ICBC penalizes brokers for helping motorists avoid toll fees

Suspected brokers are named – with promises of further revelations to come

ICBC penalizes brokers for helping motorists avoid toll fees

Insurance News

By Lyle Adriano

The Insurance Council of BC (ICBC) has confirmed that at least three brokers have been fined for helping drivers avoid paying toll fees; the brokers in question accomplished the fraud by entering false payment receipt numbers into the Autoplan system.

Drivers with unpaid tolls cannot renew their licenses or car insurance until they pay up. The ICBC puts a “refuse-to-issue” hold on drivers’ files if the bills are over 90 days overdue, but this can be overridden if drivers pay the outstanding toll and give the official receipt number to an insurance broker, who then inputs the data into the Autoplan system.

“Brokers are given the capability to bypass a refuse-to-issue hold for legitimate reasons — primarily for when proof of payment is presented — but also so they can carry out transactions which do not have an insurance component, such as vehicle registration or transfer of ownership,” ICBC explained in a statement.

“However, in the instances which led to these sanctions, brokers were bypassing a refuse-to-issue hold when they should not have been. These actions were in clear violation of ICBC procedures, ICBC’s Code of Ethics and the ICBC Autoplan Agency Agreement.”

ICBC launched an investigation into the matter back in 2015 after it came across fake receipt numbers. After an 18-month inquiry, the insurance council revealed that it had a list of the bogus receipts, along with the names of the brokers that authorized the transactions; around 100 brokers are under investigation in relation to the case.

Three brokers have been identified so far by the council: Edmund George, Jacqueline Babcock, and Kanesaratna Lyer.

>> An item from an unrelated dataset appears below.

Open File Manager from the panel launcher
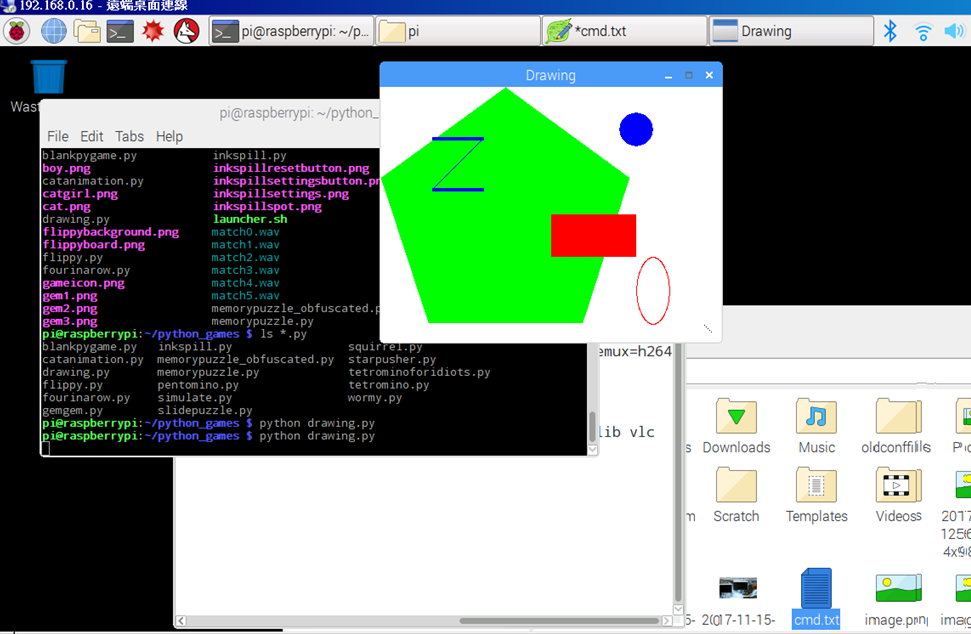971x634 pixels. point(87,31)
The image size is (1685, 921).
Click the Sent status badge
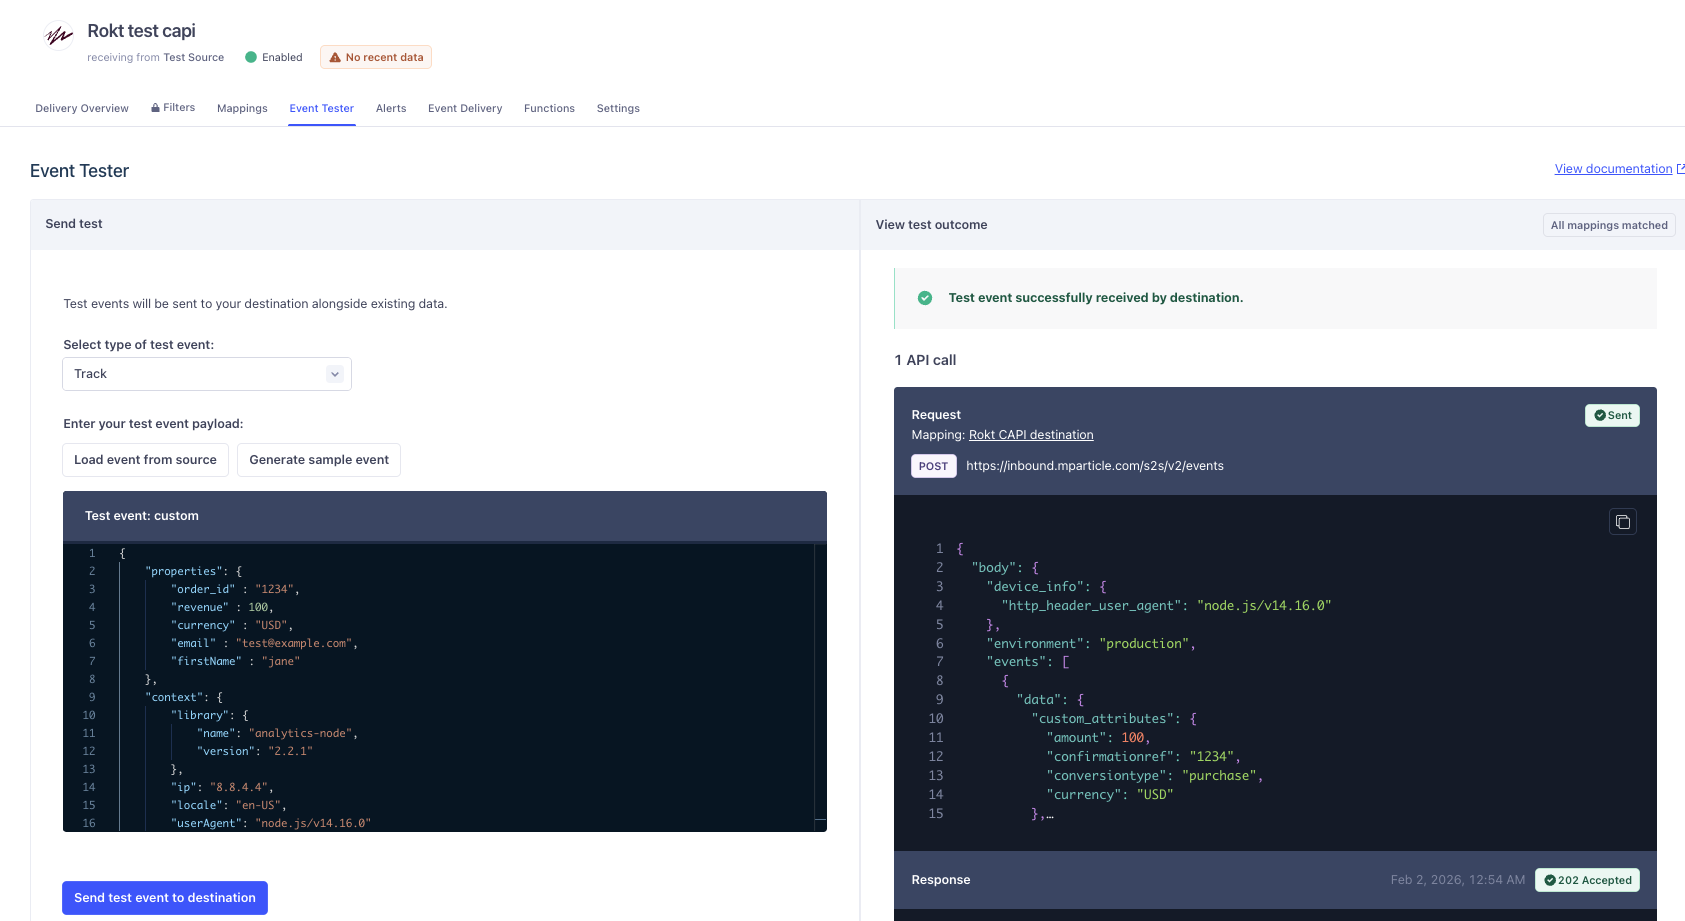(x=1611, y=415)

CBC reported that both George and Babcock have each been fined $5,000 for inputting falsified transaction data 84 times into the system between January 2014 and June 2015. A disciplinary order said that – in Babcock’s case – less than eight of the 50 debts authorized by the broker were paid within five days; the rest were either paid at a later date or never at all.

Lyer has been suspended for six months. A disciplinary ruling said that in 2015, he skipped paying his Port Mann bridge toll to renew his own car insurance. Although he later managed to pay the bill, he was still suspended for breaching his responsibility for his own “personal benefit or convenience.”

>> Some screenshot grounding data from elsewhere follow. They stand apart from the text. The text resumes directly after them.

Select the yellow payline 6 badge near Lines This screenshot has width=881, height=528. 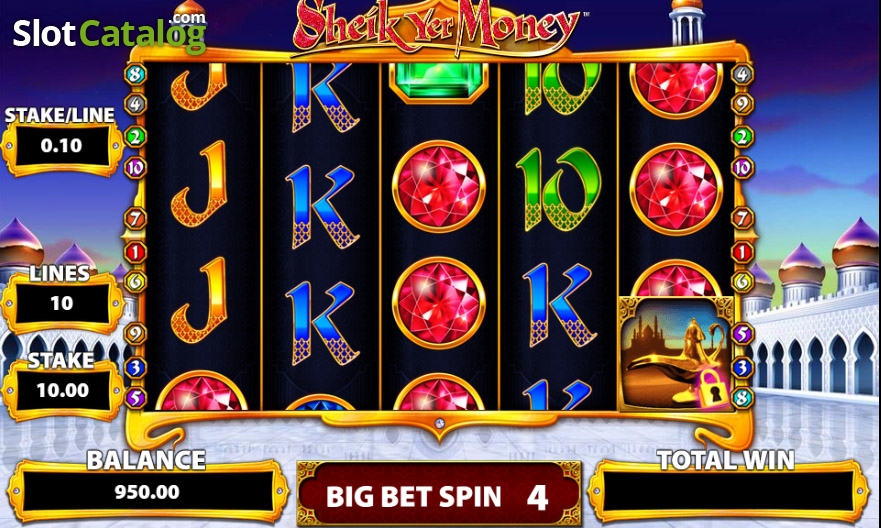(x=135, y=282)
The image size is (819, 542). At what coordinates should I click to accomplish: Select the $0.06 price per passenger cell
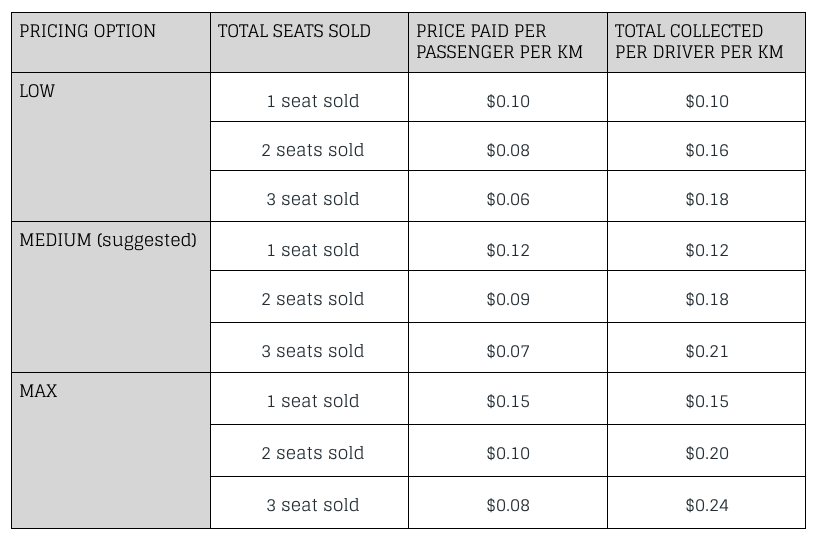[x=508, y=196]
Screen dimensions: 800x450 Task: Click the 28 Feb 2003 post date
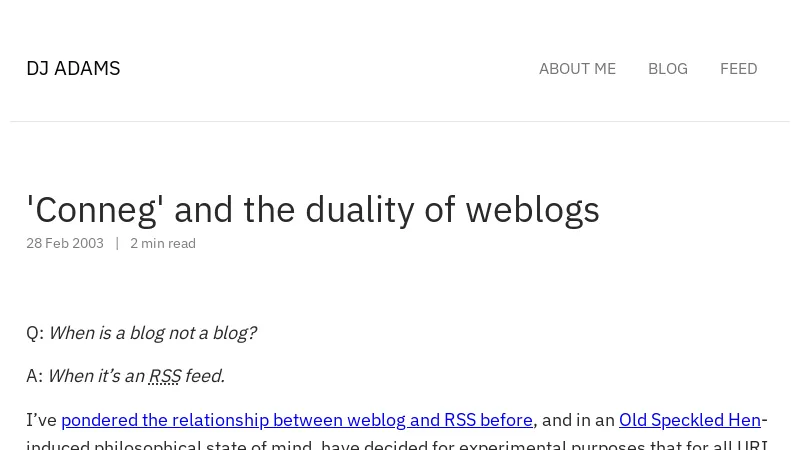(65, 243)
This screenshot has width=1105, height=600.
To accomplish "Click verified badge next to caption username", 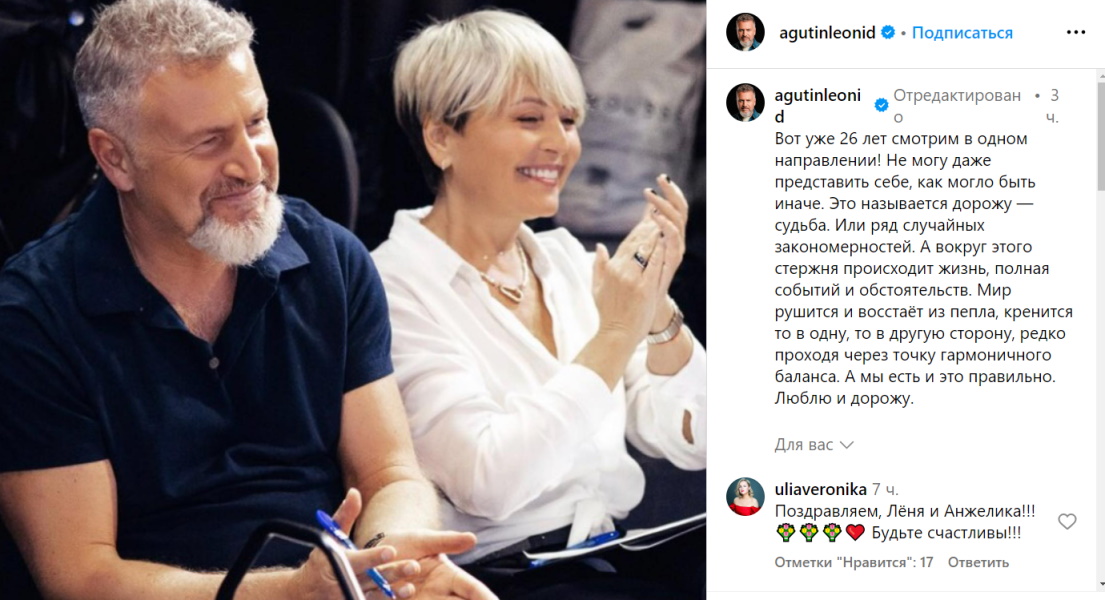I will 881,106.
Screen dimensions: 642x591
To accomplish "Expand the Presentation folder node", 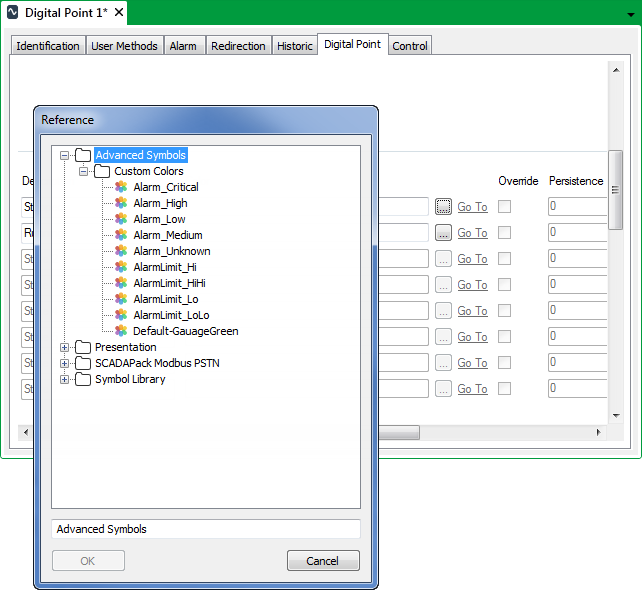I will pos(65,347).
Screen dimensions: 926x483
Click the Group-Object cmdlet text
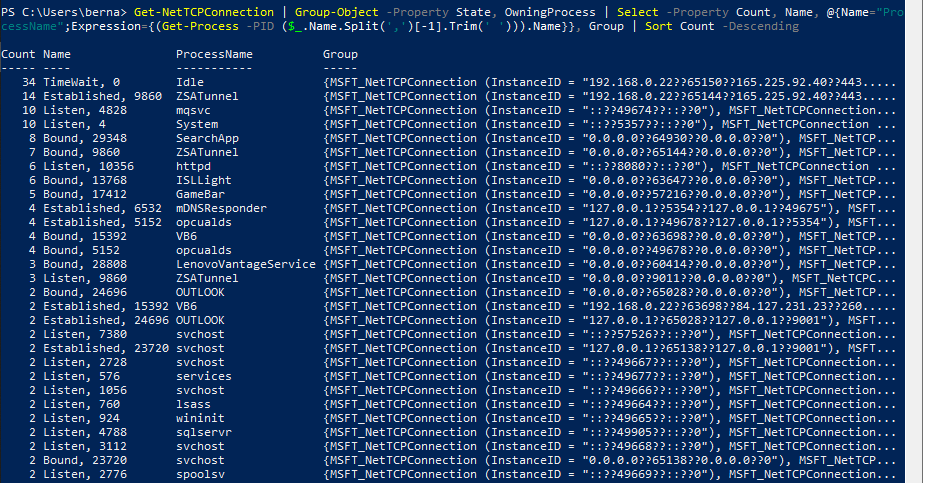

ICBC executive director Gerald Matier said that the council will continue to hound brokers perpetrating this type of fraud, and that more names will be revealed.

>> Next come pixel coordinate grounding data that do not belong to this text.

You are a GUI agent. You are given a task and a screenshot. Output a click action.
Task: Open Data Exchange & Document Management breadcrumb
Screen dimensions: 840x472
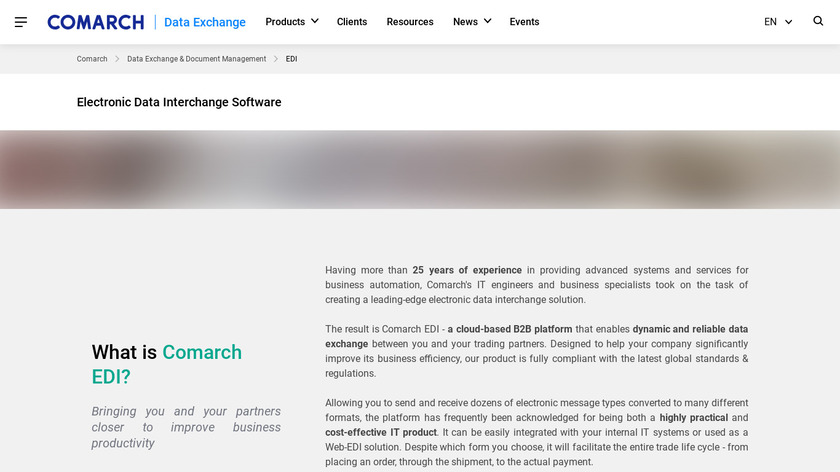(197, 59)
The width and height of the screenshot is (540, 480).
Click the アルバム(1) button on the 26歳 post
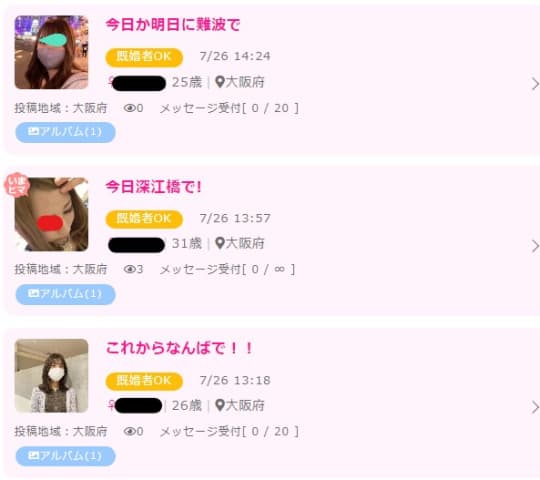65,456
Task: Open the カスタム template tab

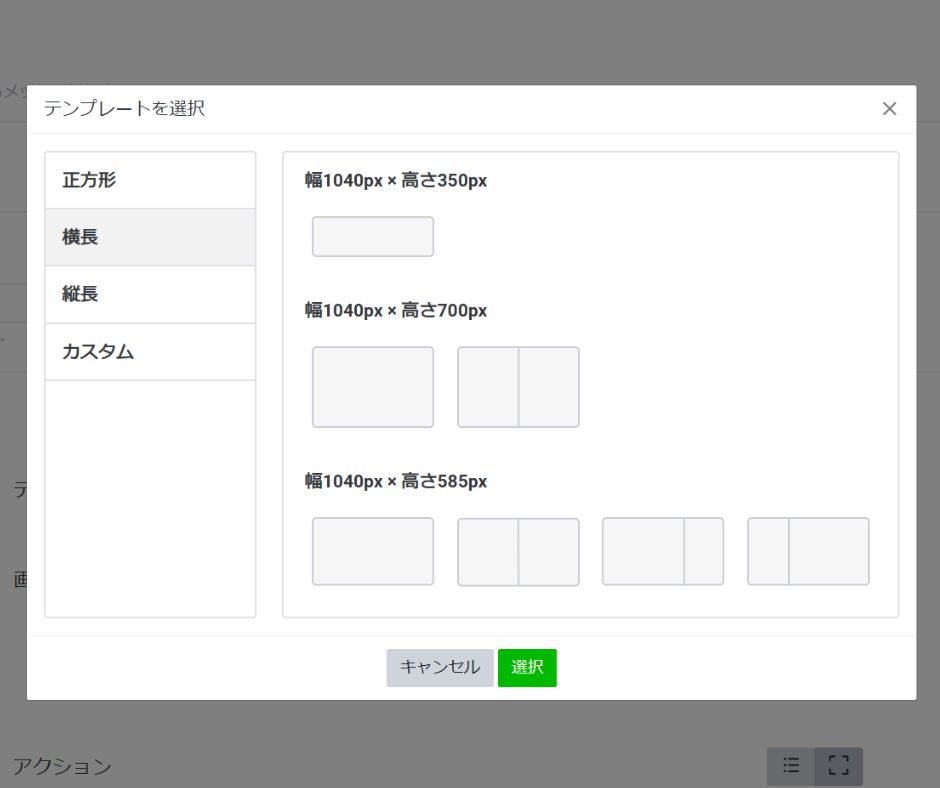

“There are a number of decisions where a tentative decision has been made, but the individual’s time to request a hearing has not expired,” he stated.

The executive director estimated that about 100 brokers are under investigation for their involvement in similar types of fraud.

A spokesperson for the ICBC said that due to the investigation’s findings, 27 broker offices were fined and had their Autoplan Agency Agreements temporarily suspended.